### Task instructions
1/ According to the passage about Daniel Alarcón's reading, how many years did At Night We Walk in Circles take him to write?
2/ From the passage about Daniel Alarcón's reading, copy the part that starts at the words "On Tuesday, February" and stops after "for Investigative Journalism.".

Passage given start

On Tuesday, February 11, novelist and journalist Daniel Alarcón read from his most recent novel, At Night We Walk in Circles. The event was co-sponsored by Mrs. Dalloway’s Bookstore in Berkeley and the Center for Latin American Studies at UC Berkeley, where Alarcón is currently Scholar in Residence. He is also a Fellow at the Center for Investigative Journalism.

at UC Berkeley

at UC Berkeley

Alarcón began by telling us that this novel had taken him seven years to write and that the first version was boring. Taking a break from the writing, he pitched a story to Harper’s magazine (which I assume is this amazing essay: All Politics is Local: Election Night in Peru’s Largest Prison), and took off for Peru where he was able to live in Lurigancho, the prison. Immersion journalism, he said, often leaves writers with a lot of extra material, and some of that fueled At Night We Walk In Circles. The identity of the novel’s narrator remains a mystery until the last quarter of the novel. Alarcón said that like readers, he did not exactly know who this narrator would be, and the discovery was one of the pleasures of writing the book. The novel tells many stories at once, and Alarcón commented that a novel can’t survive without two parallel tracks of narrative. Otherwise it has no momentum, the problem with the draft he scrapped, which he described as “a sleeping cat.”

After the reading, Alarcón responded to questions, one of which was about why he wrote in English instead of Spanish. He said writing a novel has so many layers that adding Spanish would have been a complex one that he did not want to wrestle with, referring to the language of Borges and García Márquez. Alarcón moved from Peru to the United States with his family when he was three. He does speak Spanish, and Radio Ambulante, his radio program which he described as being like This American Life, is conducted in Spanish. A young woman who identified herself as Peruvian-American told Alarcón she had come across one of his essays (The Writing Life–a column in the Washington Post) and that she really identified with it. She asked if he planned to write more about himself. His answer was no. But he also likened himself to the narrator of this most recent novel: someone who is always asking questions and who has been to all of the locations in the novel. Though he does not name the city, he confirmed that it is Lima, his birthplace and a city he “has a spiritual need to understand.” So, in a way, he is writing about himself.

Passage given end
Provided information start

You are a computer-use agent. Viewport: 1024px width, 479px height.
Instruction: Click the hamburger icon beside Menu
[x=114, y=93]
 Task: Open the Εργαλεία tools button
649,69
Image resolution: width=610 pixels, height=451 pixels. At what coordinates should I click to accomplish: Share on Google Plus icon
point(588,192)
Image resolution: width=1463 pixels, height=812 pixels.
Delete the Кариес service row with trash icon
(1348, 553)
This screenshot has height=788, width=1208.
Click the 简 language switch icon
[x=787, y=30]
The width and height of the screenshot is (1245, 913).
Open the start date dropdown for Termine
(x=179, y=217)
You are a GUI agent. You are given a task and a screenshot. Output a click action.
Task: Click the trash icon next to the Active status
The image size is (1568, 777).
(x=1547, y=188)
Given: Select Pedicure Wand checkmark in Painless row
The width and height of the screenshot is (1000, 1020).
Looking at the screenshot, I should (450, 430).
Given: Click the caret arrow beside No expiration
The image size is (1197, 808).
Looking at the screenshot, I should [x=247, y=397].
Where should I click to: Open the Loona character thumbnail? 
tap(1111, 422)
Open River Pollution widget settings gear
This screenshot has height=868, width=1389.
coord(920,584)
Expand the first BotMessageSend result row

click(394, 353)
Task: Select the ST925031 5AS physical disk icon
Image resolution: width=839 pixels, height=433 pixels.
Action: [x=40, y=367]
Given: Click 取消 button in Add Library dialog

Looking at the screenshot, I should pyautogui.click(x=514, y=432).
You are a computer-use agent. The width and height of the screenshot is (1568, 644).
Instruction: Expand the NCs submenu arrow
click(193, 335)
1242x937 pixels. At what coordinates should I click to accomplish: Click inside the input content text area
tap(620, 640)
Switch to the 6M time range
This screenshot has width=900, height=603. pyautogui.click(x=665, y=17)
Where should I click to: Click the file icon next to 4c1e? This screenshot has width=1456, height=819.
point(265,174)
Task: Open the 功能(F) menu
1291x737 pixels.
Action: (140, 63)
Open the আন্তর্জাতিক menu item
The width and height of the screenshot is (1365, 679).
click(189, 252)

Provided information end

### The results
1/ Seven years.

2/
On Tuesday, February 11, novelist and journalist Daniel Alarcón read from his most recent novel, At Night We Walk in Circles. The event was co-sponsored by Mrs. Dalloway’s Bookstore in Berkeley and the Center for Latin American Studies at UC Berkeley, where Alarcón is currently Scholar in Residence. He is also a Fellow at the Center for Investigative Journalism.